What was really going on
Where the tension was
Emergency medicine, trauma, and radiology were each focused on the needs of their own patient populations, but not yet aligned around what the department as a whole needed to do. The team was trying to optimize individual components of the system while designing one of the busiest emergency environments in the world. What was needed was not local optimization. It was system-level flow. Radiology favored centralized imaging, a clinically logical choice that would have broken the system at scale. It would have required many patients to move vertically through the multi-story building, increasing travel time, staffing burden, and the risk of throughput breakdowns.

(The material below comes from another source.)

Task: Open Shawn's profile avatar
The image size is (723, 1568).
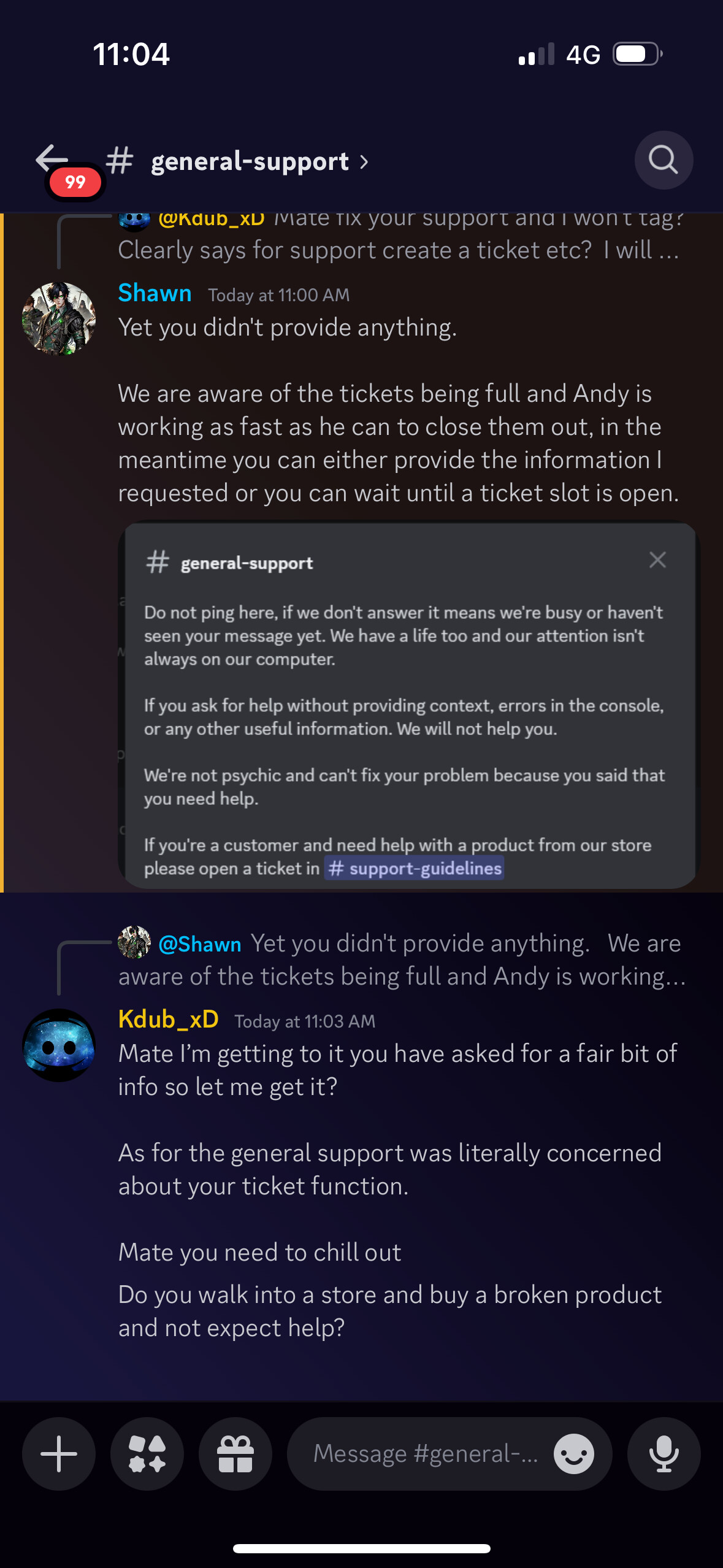Action: click(x=59, y=319)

What changed the trajectory
I shifted the work from department-by-department preference setting to performance-based operating model design.
We analyzed tens of thousands of throughput data points and built a discrete-event simulation model to test how different flows would perform under real conditions: travel distances, vertical movement, conflicting paths, and separation of front- and back-of-house circulation.
That changed the conversation.
Instead of debating opinions, the team could see the operational consequences of each design decision. The work moved from designing a building to engineering how the system would behave under stress.
From there, we used decision accelerator sessions to force tradeoffs, align stakeholders around the best-performing options, and reconcile the architecture to the operating model the system actually required.
What changed in the end
The final design fundamentally changed how patients, staff, and resources moved through the system.
Decentralized imaging
Imaging was decentralized, reducing patient travel distances by up to 80%, cutting vertical movement nearly in half, and lowering the need for transport resources.
Vertical circulation
Elevator towers were redistributed, reducing travel distance to vertical circulation by roughly one-third.
Flow separation
A multi-level entry strategy separated walk-in, ambulance, and high-acuity traffic while maintaining proximity to the clinical spaces each required.
System outcome
The result was not just a better building. It was a safer, faster, more coherent emergency care system embedded in architecture.
What this case reveals
In high-volume emergency care, architecture is not a backdrop. It is an operating decision.
At scale, small inefficiencies in circulation become structural threats to safety, experience, and throughput. What looks like a design preference becomes a system constraint.
Clinical departments will optimize for themselves unless someone forces the system to be designed around the whole. In complex environments, that whole has to be modeled, tested, and made visible.
Systems at this scale do not fail under ideal conditions. They fail at the margins—during surges, handoffs, and constraints. If those conditions are not designed for explicitly, they become the system.
And in the end, the best emergency environments are not the ones with the most impressive plans. They are the ones whose flow logic survives real volume, real acuity, and real-world use.